Fuselab’s ClyHealth work treated clinical override as the default path and automated recommendation as the supporting signal, which is the opposite of how most consumer AI products are built. For healthcare and government buyers, this design orientation is the difference between a product that ships and a product that stalls in procurement review. See the Fuselab healthcare UX page for the full clinical AI capability set.
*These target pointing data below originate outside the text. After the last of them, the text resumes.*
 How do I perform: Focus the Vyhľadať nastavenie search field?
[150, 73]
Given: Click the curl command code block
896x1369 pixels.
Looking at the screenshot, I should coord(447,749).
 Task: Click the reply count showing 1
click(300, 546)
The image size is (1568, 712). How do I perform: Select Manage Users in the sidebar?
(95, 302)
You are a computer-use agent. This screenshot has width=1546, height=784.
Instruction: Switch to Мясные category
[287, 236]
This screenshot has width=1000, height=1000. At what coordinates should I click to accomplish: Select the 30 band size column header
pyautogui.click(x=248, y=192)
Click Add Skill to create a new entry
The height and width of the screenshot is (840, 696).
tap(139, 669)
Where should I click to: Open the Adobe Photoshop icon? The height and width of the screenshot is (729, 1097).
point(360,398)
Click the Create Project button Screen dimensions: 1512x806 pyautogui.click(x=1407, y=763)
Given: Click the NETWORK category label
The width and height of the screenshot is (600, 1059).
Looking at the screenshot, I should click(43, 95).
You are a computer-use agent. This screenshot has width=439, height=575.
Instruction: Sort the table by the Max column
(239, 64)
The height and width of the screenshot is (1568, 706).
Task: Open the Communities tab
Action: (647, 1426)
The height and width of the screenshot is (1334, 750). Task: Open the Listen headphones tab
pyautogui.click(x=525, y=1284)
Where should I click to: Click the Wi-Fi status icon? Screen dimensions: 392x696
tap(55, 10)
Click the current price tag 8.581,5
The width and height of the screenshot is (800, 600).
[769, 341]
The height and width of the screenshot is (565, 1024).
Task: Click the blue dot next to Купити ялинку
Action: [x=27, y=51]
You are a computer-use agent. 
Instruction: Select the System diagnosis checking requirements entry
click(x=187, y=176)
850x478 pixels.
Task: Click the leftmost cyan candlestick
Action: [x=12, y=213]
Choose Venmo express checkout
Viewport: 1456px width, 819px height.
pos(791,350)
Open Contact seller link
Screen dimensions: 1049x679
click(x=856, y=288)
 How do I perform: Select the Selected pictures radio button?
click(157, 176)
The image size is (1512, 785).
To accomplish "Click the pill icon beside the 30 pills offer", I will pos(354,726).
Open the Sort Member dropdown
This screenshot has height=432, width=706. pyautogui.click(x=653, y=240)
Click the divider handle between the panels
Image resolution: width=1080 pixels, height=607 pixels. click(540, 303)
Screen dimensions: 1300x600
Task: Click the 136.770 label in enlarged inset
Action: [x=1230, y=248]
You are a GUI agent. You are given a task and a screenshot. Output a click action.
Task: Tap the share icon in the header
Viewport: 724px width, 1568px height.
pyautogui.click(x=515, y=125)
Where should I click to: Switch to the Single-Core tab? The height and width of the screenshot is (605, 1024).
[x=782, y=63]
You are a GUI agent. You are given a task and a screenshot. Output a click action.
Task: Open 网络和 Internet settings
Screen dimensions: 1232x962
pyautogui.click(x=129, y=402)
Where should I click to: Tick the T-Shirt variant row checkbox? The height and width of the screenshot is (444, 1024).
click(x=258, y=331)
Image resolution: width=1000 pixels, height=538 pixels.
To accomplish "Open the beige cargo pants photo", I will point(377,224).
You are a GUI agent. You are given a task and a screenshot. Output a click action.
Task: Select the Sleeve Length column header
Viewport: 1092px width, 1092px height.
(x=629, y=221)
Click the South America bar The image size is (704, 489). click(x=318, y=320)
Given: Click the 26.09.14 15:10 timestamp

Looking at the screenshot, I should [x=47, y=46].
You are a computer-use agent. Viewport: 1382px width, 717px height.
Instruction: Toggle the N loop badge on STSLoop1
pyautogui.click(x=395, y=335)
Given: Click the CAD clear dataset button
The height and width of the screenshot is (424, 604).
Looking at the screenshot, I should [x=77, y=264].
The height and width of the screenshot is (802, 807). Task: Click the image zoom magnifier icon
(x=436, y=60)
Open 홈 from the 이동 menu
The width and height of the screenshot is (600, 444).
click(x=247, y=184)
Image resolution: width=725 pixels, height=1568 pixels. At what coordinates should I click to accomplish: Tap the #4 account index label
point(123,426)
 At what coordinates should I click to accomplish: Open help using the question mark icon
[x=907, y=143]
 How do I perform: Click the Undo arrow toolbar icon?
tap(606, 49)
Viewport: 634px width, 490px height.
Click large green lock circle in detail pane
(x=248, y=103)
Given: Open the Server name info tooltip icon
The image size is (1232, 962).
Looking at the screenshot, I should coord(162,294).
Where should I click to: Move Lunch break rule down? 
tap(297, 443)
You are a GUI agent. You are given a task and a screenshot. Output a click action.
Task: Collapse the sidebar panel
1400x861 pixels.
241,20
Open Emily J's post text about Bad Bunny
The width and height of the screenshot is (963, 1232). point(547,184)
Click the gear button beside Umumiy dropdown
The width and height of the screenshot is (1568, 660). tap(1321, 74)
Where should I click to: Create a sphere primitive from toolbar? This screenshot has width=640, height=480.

Clinical AI and regulated-industry interfaces

AI agent and conversational interfaces

AI agent and conversational interfaces take on more autonomy than a traditional screen-based product, which makes the design of control, override, and recovery patterns the main work. An agent that takes multi-step action on a user’s behalf needs explicit consent checkpoints, reversible operations, and a visible audit trail of what it did and why.

Fuselab’s work on Stardog Voicebox (conversational AI over enterprise knowledge graphs) and Lightning AI covered these patterns in production. The team also ships patterns for partial automation, where the agent drafts an action and a human approves it before it executes. See the AI chat interface design and UI design for AI agents pages for the full capability set.

AI agent and conversational interfaces

Voice and multimodal AI interfaces

Voice and multimodal AI interfaces carry the hardest design constraints in the AI interface design category. A voice product cannot fall back on buttons, menus, or search fields to communicate state, which means every confidence signal, every clarification request, and every recovery path has to work through audio or through combined audio-visual cues.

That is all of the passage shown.